07/23/2025
Recently invited to speak at a book-festival session titled “Books That Changed the World,” the Shakespeare scholar James Shapiro figured he was expected to talk about the bard. “Instead, frightened by what has been happening in America, I decided to choose a book that is changing the world right now,” Shapiro writes. https://theatln.tc/bhZwYtPC
“The Turner Diaries” is a 1978 novel by William Luther Pierce, a physicist and the founder of the neo-Nazi National Alliance. It tells the story of Earl Turner, who participates in a revolution that begins as a race war in the United States and results in the annihilation of nonwhite people. “The novel, which is horrifying and heartless, slowly acclimates readers to greater levels of violence and hatred, with healthy doses of propaganda justifying large-scale murder,” Shapiro writes.
The book “once served as a deadly template for domestic terrorists such as Timothy McVeigh, who drew from its pages when he planned the bombing of a federal building in Oklahoma City,” Shapiro writes. The month before the January 6, 2021, attack on the Capitol, a Proud Boys leader said on a livestream that government officials “deserved to die a traitor’s death,” to which another leader replied, “Yup, Day of the Rope”—the name that Pierce gave, in “The Turner Diaries,” to the day when enemies are lynched. On January 6, the appearance of a gallows with a noose hanging from it outside the Capitol “visually reinforced the allusion to that defining moment in the novel,” Shapiro writes.
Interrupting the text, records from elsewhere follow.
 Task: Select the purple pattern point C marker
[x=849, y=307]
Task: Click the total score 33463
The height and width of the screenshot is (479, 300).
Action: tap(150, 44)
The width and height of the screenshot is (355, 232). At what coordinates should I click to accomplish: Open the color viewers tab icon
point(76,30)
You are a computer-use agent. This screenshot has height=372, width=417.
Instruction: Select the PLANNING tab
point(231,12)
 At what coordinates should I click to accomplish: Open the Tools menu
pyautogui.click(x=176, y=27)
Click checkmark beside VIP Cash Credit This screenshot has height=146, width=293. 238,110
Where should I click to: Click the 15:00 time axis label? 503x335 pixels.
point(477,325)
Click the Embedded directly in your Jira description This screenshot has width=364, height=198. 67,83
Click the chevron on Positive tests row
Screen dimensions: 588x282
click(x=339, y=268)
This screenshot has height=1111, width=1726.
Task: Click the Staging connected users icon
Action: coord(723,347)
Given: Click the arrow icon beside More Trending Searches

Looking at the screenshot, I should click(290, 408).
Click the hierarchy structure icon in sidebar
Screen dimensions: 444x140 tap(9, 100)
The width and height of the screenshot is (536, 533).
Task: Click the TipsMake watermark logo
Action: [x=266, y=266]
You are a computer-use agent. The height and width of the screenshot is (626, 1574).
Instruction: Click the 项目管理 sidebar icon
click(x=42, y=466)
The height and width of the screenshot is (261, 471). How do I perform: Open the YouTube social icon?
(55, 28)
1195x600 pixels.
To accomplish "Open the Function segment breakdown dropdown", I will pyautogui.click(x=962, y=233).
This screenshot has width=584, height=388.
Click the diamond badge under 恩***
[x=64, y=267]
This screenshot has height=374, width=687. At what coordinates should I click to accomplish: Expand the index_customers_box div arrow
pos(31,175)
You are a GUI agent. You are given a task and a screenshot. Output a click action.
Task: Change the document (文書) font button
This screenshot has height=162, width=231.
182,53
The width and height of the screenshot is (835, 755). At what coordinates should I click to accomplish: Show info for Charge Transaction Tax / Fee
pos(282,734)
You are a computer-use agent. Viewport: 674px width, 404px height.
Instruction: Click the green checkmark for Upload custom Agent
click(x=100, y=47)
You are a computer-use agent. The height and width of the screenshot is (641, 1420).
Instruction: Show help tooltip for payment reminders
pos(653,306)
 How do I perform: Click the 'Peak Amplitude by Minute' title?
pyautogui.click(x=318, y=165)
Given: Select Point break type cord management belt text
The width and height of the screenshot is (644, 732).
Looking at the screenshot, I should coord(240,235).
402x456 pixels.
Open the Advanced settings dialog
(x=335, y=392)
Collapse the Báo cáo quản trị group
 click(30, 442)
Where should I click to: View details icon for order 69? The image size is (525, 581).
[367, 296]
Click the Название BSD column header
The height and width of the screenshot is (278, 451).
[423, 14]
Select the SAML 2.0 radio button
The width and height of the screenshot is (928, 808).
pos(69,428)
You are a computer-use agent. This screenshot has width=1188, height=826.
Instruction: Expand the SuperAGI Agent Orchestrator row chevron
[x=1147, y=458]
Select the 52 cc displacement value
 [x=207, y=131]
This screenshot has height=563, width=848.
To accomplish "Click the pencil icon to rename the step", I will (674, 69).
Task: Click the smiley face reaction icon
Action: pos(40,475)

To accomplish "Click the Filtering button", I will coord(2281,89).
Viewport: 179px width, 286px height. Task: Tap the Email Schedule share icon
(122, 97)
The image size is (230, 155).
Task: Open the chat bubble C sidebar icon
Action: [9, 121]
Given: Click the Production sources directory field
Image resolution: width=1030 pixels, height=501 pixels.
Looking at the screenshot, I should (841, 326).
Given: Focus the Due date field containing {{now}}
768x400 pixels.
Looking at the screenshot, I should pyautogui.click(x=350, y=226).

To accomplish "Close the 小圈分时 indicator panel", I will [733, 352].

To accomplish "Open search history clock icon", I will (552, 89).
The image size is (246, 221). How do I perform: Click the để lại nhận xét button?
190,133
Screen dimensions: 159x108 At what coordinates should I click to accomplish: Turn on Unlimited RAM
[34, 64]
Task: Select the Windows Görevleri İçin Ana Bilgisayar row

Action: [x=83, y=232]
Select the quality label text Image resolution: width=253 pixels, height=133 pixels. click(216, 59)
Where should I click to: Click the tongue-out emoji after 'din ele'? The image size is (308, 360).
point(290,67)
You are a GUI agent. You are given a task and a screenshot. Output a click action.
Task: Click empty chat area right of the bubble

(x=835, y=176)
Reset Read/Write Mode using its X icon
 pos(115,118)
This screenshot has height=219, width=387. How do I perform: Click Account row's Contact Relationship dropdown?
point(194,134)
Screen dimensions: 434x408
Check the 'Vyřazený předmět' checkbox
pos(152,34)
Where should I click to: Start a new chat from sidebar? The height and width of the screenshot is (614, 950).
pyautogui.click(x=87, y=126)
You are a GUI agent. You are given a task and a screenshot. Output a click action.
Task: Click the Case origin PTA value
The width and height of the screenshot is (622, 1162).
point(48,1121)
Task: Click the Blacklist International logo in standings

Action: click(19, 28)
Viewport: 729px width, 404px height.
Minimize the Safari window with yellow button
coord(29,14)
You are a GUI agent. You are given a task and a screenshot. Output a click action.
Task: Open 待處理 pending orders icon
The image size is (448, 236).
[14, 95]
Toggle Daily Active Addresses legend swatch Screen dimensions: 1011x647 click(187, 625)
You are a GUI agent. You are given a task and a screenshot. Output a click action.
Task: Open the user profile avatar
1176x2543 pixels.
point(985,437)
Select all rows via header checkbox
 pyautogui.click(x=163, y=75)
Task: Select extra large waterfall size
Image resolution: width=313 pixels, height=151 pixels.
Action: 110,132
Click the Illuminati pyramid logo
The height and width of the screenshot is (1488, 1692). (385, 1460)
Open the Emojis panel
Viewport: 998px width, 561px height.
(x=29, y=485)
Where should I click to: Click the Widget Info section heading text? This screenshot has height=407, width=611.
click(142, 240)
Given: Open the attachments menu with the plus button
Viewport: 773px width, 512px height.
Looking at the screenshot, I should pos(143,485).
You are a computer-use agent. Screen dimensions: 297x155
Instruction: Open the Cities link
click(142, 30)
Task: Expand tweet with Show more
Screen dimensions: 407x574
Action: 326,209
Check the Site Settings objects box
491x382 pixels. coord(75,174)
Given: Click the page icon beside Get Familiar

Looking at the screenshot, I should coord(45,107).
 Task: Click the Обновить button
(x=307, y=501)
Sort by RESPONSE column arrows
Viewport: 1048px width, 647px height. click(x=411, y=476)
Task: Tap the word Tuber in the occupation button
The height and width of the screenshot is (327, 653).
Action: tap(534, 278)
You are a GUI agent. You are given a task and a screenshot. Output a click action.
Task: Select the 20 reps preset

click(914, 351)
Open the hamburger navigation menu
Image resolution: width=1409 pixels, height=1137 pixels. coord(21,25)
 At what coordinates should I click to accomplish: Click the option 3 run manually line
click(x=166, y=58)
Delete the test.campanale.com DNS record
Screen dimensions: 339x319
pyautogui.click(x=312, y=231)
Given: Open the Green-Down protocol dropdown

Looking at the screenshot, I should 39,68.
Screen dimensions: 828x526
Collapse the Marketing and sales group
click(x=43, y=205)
Vile though it is, the book “isn’t just a how-to manual for homegrown terrorists,” Shapiro continues. It has “influenced American culture in a way only fiction can—by harnessing the force of storytelling to popularize ideas that have never been countenanced before. Literature can be mind opening, but it can also be corrosive, and there is no exaggeration in saying that ‘The Turner Diaries’ and books like it have played a part in spreading hateful ideas that now even influence government policy.”